Karta is a package for spatial analysis in Python. It simplifies geospatial data processing by providing efficient generic classes for vector and raster data sources, as well as a selection of analysis functions.
Data are represented as Point, Line, Polygon, Multipoint, Multiline,
and Multipolygon instances.
All data contain a .crs member encoding coordinate reference information. All
vector geometries possess a .properties dict containing free-form metadata.
Multipart geometries additionally possess a .data member which is a simple
typed table-like data structure.
Geometries implement methods for computing distances, directions, and spatial characteristics.
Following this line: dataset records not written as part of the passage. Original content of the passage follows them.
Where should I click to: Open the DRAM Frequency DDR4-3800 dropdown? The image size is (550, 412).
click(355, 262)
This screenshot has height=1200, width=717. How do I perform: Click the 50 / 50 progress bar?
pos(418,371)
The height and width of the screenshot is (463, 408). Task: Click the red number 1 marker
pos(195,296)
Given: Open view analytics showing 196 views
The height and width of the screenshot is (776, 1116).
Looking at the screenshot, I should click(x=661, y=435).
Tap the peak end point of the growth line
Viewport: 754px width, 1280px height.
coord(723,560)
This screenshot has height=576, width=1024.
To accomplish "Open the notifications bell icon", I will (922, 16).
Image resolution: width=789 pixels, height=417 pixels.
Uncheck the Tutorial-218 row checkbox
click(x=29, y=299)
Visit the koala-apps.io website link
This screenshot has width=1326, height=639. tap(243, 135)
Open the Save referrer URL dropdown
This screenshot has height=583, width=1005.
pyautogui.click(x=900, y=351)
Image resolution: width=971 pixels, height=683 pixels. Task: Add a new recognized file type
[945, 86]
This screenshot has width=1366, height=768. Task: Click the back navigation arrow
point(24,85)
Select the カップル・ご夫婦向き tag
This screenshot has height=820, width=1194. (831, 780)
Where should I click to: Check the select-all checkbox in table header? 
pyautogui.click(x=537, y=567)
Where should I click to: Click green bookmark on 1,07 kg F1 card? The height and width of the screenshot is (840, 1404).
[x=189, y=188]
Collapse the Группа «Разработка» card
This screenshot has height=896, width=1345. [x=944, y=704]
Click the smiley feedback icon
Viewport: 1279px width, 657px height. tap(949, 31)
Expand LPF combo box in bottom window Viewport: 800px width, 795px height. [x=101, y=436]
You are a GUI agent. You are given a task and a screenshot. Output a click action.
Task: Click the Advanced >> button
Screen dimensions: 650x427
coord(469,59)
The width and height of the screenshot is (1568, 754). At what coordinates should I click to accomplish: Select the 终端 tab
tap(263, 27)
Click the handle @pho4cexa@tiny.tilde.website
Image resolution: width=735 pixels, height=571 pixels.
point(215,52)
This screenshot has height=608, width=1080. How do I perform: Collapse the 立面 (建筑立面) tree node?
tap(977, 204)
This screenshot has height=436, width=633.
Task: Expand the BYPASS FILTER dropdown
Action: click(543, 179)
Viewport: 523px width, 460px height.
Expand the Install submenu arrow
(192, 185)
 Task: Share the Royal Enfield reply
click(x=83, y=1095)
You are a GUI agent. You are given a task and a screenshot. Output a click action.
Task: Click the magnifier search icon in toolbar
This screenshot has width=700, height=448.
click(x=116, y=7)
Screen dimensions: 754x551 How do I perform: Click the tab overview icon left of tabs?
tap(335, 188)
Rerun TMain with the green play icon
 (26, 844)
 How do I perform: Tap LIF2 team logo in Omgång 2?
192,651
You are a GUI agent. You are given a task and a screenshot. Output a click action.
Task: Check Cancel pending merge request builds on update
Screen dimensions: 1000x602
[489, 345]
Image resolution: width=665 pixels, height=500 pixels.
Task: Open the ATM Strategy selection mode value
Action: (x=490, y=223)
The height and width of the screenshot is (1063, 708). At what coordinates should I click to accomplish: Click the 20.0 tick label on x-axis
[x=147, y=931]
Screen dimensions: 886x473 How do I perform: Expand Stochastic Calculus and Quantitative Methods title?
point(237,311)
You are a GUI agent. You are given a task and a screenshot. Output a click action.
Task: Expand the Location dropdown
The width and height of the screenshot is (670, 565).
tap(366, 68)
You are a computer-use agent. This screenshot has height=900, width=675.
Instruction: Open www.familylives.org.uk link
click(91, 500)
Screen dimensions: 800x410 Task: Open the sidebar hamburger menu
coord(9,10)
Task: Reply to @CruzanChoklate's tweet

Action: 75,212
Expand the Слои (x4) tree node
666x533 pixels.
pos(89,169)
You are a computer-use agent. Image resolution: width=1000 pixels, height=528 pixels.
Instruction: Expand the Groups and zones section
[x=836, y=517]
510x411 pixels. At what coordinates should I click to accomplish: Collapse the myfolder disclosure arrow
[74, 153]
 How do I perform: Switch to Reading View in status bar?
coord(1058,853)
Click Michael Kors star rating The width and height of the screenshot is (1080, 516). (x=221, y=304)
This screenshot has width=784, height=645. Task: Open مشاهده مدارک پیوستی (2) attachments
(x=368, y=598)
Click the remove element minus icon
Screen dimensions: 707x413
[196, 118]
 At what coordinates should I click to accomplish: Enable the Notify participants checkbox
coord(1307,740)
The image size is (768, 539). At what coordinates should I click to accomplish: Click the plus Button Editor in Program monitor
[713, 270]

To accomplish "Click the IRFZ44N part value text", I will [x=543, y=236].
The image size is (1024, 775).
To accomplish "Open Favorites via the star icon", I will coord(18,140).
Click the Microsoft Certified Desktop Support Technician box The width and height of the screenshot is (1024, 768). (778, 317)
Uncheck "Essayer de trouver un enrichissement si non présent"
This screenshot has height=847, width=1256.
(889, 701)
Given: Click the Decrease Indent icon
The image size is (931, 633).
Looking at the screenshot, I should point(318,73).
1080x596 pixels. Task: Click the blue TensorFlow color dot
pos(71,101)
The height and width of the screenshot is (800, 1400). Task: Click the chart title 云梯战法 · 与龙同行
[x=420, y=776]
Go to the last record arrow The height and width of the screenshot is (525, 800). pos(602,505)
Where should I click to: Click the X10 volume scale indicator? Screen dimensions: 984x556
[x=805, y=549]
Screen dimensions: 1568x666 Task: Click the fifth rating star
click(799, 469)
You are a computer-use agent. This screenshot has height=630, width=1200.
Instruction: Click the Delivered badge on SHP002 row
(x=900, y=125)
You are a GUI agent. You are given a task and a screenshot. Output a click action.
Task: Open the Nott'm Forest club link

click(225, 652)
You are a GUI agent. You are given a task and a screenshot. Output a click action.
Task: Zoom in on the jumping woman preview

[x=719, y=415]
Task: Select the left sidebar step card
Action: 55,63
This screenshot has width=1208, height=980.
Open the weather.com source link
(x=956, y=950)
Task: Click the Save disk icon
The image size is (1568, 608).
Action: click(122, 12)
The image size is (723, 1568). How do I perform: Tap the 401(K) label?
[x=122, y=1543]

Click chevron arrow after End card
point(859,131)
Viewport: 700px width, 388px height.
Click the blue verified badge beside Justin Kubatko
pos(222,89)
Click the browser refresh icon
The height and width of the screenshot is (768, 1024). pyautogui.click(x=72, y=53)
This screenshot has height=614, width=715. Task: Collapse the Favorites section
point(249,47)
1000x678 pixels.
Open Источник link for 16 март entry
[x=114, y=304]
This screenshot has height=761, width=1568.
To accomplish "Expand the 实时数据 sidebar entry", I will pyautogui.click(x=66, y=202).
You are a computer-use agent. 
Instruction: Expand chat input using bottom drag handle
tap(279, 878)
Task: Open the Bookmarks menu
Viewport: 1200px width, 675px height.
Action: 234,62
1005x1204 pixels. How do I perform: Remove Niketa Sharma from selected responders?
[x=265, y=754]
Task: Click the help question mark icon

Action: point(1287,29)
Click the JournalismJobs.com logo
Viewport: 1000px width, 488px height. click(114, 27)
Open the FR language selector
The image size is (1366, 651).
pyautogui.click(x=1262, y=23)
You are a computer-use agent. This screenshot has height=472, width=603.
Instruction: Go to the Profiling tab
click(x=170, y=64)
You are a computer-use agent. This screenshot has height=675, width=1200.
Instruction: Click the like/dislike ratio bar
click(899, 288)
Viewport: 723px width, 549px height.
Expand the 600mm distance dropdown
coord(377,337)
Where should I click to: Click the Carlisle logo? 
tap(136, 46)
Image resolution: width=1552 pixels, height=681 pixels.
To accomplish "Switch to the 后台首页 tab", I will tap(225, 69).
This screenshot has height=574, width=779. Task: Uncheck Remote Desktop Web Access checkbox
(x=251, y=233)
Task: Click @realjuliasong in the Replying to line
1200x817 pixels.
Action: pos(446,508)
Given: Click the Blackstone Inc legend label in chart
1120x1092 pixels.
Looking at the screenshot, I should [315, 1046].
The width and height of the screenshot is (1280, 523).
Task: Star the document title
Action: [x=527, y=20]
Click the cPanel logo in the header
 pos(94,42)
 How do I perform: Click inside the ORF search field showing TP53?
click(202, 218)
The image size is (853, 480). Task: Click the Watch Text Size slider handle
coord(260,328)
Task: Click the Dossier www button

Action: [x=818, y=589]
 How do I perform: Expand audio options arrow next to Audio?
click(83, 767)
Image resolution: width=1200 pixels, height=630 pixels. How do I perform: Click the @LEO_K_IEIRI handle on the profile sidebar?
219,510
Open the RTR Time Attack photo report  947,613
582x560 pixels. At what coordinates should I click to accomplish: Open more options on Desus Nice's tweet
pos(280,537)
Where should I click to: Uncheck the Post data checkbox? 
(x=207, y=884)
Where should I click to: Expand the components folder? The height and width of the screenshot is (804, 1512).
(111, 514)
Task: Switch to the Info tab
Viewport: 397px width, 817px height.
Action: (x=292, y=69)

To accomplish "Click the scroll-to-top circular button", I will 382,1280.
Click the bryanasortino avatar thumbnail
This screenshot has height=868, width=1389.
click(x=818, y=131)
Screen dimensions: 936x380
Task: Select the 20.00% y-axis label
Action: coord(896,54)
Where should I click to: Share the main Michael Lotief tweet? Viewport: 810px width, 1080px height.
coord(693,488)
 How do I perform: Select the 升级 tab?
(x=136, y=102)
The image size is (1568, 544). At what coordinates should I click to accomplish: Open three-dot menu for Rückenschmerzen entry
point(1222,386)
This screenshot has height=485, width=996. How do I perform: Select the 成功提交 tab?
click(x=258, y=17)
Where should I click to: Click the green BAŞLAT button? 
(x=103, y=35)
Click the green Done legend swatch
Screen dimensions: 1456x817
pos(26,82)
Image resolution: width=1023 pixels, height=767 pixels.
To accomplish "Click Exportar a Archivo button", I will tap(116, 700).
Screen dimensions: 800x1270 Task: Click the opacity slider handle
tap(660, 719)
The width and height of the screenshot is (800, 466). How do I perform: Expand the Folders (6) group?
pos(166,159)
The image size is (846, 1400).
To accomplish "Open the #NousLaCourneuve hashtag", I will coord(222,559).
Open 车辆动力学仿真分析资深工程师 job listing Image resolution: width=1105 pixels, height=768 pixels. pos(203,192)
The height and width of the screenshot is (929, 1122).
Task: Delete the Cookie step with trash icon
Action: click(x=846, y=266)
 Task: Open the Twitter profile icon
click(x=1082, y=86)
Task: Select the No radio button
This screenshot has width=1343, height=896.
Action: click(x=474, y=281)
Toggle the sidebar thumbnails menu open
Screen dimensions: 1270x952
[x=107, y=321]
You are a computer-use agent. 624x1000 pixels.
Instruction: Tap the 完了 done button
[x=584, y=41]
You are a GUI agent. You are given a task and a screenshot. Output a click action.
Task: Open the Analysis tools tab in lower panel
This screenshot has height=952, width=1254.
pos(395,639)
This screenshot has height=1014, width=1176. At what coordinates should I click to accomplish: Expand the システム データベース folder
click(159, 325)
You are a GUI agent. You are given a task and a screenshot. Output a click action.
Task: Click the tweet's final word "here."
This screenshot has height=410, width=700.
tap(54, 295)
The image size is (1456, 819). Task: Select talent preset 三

Multipart geometries support fast spatial indexing and queries.
GeoJSON and ESRI shapefile formats are supported for reading and writing.
Experimental support for GPX XML files is in the karta.vector.gpx submodule.
Vector geometries implement the Python __geo_interface__
attribute for vector geometries. This
permits data to be exchanged between Karta and external modules that also
implement __geo_interface__ (e.g.
shapely,
fastkml).
The primary raster data type is the RegularGrid, which represents one or more
2-d arrays of pixels spaced via an affine transformation. RegularGrids are
backed by one of several Band implementations, with the default implementation
using the blosc compression library for efficient
in-memory storage. There is experimental support for disk-backed storage via
GDAL.
Grids may be queried, resampled, sliced, masked, and merged. Arbitrary
array-based functions may be mapped to raster data with RegularGrid.apply().
Raster functions including slope, gradient, and hillshade are in the
karta.raster.misc submodule.
GeoTIFF images are the primary supported format, however ESRI ASCII grids may also be used (with limitations due to the format).
Data in Karta is referenced to positions on earth via CRS objects that
implement projection and geodetic methods. Coordinate reference systems may be
either geographical or projected.
Geographical CRS objects return spatial relationships in terms of the true computed distances and azimuths on a spherical or ellipsoidal Earth.
Projected CRS objects (e.g. UTM, Polar Stereographic, and Web Mercator) return spatial relationships in terms of a flat plane, dependent on the projection.
Read or create vector geometries:
point = Point((-130.0, 52.0), crs=LonLatWGS84)
line = read_geojson("linedata.json")
polygon = Polygon([(-515005.78, -1301130.53),
(-579174.89, -1282271.94),
(-542977.83, -1221147.82),
(-437864.05, -1251641.55),
(-438160.72, -1252421.48),
(-437961.28, -1285314.00)],
crs=NSIDCNorth)Perform simple queries:
point2 = Point((-25.0, 48.0), crs=LonLatWGS84)
point.distance(point2) # Distance in geographical units
line.intersects(polygon) # True or False
ch = polygon.convex_hull() # Returns a new polygon
ch.to_shapefile("poly.shp")Load and manipulate raster data:
grid = read_gtiff("landsat_scene.tif") # Leverages GDAL
grid.profile(line) # Collect data along a line
grid.resample(500.0, 500.0) # Return a grid resampled at a new resolutionKarta currently supports Python 2.7 and Python 3.4+.
The easiest way to install is via pip. Installation requires a recent version
of setuptools.
pip install -U setuptools
pip install karta
Building requires Cython and a C99-compliant compiler.
pip install Cython
Clone the repository and build.
git clone https://github.com/fortyninemaps/karta.git karta
cd karta/
python setup.py build
See the online manual, the tutorial, or read the API documentation.
The source code lives at github.com/fortyninemaps/karta.
Bug reports, feature requests, and pull requests are welcome.
Run unit tests with python tests/runtests.py.